WHAT TO WORK ON ▸
Copy out exactly the lines below that run from the one holding "Where should I" to the one holding "Screen dimensions: 984x620", keeping both of those lines and no others.

● ● ● ● ● ● ●

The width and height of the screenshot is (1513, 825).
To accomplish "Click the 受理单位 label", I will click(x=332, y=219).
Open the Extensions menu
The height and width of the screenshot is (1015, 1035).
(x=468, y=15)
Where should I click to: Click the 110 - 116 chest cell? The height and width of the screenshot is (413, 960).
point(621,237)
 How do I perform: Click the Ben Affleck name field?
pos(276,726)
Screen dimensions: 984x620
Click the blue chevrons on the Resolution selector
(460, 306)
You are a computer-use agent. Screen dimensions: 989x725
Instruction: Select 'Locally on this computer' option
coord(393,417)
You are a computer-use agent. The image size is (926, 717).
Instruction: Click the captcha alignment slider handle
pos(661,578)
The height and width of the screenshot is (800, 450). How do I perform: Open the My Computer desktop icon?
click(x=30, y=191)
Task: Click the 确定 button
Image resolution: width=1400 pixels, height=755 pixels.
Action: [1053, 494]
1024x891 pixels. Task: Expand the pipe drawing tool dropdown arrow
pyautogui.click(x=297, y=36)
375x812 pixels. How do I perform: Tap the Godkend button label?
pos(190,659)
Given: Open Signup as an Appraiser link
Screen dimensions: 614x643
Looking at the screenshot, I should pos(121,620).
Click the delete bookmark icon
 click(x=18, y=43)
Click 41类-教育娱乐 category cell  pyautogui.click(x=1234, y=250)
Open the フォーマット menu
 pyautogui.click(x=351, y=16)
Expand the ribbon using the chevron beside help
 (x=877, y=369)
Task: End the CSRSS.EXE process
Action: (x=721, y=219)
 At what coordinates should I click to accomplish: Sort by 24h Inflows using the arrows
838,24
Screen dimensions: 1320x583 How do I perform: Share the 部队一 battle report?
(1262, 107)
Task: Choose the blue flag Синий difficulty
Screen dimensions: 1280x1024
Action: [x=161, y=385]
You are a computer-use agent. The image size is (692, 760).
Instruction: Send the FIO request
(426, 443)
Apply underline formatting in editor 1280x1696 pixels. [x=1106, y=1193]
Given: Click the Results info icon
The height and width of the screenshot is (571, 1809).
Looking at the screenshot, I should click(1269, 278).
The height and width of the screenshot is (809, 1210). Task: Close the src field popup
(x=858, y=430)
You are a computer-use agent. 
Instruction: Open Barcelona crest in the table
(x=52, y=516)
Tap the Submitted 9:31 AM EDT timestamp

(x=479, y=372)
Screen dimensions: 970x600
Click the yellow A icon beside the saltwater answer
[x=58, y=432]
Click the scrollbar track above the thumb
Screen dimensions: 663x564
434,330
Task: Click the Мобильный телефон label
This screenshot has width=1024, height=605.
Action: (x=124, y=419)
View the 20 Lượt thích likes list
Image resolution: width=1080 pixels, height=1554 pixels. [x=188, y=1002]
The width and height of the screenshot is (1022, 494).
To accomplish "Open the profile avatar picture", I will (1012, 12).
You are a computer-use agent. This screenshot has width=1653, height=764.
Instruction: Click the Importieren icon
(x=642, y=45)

● ● ● ● ● ● ●

SOLUTION FOR THIS TASK ▸
Where should I click to: Click the 110 - 116 chest cell? The height and width of the screenshot is (413, 960).
point(621,237)
 How do I perform: Click the Ben Affleck name field?
pos(276,726)
Screen dimensions: 984x620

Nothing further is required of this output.